- Lazer göz ameliyatları (LASIK, PRK, SMILE)
Gözlüğe alternatif olan tedavilerin en başında lazer geliyor. Lazer tedavisinde gözün saydam katmanı olan korneaya biçim verilerek, kırma kusuru ortadan kaldırılıyor. Gözün damlayla uyuşturulması, akabinde lazer aygıtıyla göz numarasına uygun planın uygulanması neştersiz, dikişsiz, çok kısa süren bir süreçle gerçekleştiriliyor. Hastaların epey konforlu olduğunu aktardığı bu formülün en büyük avantajı, güzelleşmenin süratli ve kalıcı olması. Hastalar birden fazla vakit birkaç gün içinde olağan yaşantısına dönüyor. Göz Hastalıkları Uzmanı Dr. Mustafa Demir bu usulün; 18 yaşından büyük, son bir yıldır göz numarası sabit kalmış, kornea yapısı olağan olan bireylere uygulandığını belirterek “Ancak keratokonus, önemli göz kuruluğu, göz tansiyonu üzere problemleri olan hastalara uygulanmıyor. Her hasta için uygun lazer tipi farklı olduğundan, uygun tekniğe, ayrıntılı muayene ve ehil doktor ile birlikte karar verilmesi gerekir” diyor.
- Göz içi kontakt lensler (ICL – Fakik Lens)
Kalıcı lens olarak da tanım edilen göz içi kontakt lenslere dair Göz Hastalıkları Uzmanı Dr. Mustafa Demir “Lazer olamayanlar için değerli bir seçenek. Bilhassa korneası ince olan yahut lazerin riskli olacağı hastalarda bu usulü öneriyoruz. Gözün içine, doğal mercekle iris ortasına, şahsa özel üretilmiş bir lens yerleştiriyoruz. Dışarıdan görünmüyor, rahatsız etmiyor ve çok net bir görüş sağlıyor” diyor. Yüksek numaralı miyop, hipermetrop yahut astigmatı olan hastalar için uygun olan bu prosedür göz yapısını değiştirmiyor ve istenirse geri alınabiliyor. Lakin göz içi yapısı dar olan, göz tansiyonu riski bulunan ya da kronik göz hastalığı olanlar için önerilmiyor. Ameliyat sonrası tertipli denetimler, bilhassa göz içi basıncını takip etmek gerekiyor.

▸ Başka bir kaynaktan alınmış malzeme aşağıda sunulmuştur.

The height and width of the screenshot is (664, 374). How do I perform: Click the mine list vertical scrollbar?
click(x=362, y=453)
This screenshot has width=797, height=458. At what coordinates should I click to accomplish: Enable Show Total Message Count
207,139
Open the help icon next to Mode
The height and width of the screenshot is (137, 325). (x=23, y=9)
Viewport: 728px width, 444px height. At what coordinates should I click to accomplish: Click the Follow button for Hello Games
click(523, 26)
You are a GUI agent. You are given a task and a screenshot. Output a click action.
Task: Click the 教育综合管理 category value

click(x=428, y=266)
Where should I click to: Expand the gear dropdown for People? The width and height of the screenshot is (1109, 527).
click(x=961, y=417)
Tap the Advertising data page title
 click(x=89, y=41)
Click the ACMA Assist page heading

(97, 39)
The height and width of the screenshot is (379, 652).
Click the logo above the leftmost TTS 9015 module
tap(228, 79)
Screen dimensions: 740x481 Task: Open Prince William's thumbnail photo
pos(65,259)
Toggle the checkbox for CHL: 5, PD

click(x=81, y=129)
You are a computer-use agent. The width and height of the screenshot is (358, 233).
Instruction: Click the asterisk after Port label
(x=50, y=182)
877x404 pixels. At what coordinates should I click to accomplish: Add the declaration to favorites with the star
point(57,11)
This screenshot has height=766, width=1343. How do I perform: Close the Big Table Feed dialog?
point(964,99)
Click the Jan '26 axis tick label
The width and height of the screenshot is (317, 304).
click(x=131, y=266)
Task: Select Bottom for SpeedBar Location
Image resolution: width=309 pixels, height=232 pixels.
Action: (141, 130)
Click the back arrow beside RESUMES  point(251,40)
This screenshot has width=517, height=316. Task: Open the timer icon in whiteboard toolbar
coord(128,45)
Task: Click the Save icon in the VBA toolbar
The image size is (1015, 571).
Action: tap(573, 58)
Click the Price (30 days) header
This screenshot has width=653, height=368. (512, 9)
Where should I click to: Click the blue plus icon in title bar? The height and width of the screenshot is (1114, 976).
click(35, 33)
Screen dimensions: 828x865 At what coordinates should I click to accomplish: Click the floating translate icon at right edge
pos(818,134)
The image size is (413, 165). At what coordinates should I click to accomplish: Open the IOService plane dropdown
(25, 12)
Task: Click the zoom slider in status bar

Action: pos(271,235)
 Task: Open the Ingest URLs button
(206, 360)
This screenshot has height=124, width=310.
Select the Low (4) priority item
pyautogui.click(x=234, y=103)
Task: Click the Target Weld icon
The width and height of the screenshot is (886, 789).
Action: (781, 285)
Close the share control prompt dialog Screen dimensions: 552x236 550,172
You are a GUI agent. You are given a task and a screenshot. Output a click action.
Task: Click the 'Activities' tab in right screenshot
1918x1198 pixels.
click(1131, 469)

- Akıllı mercek (Trifokal – Edof Lens) uygulamaları
45 yaşından sonra pek çok kişi hem uzağı hem yakını görememeye başlıyor ki bu durum doğal bir süreç olarak kabul ediliyor. Bu noktada devreye akıllı lensler giriyor. Katarakt ameliyatına benzeri bir süreçle gözün doğal merceği çıkarılıyor, yerine hem uzak hem yakın görmeyi sağlayan özel bir mercek yerleştiriliyor. Bu prosedür yakın gözlükten kurtulmak isteyen, kataraktı başlamış ya da lazer için geç kalmış hastalar için uygulanıyor. Ama retina sorunu olanlar, diyabetin göze ziyan verdiği hastalar için önerilmiyor. Akıllı mercek uygulamasının çok ferdî bir karar olduğuna dikkat çeken Göz Hastalıkları Uzmanı Dr. Mustafa Demir “Kişinin mesleğine, bilgisayar karşısında geçirdiği müddete, gece araç kullanıp kullanmadığına nazaran mercek tipi belirlenmelidir. Yanlışsız hasta yanlışsız mercekle buluştuğunda, ömür uzunluğu gözlüksüz bir ömür mümkündür” diyor.
- Monovizyon Lazer (Tek göz yakına ayarlama)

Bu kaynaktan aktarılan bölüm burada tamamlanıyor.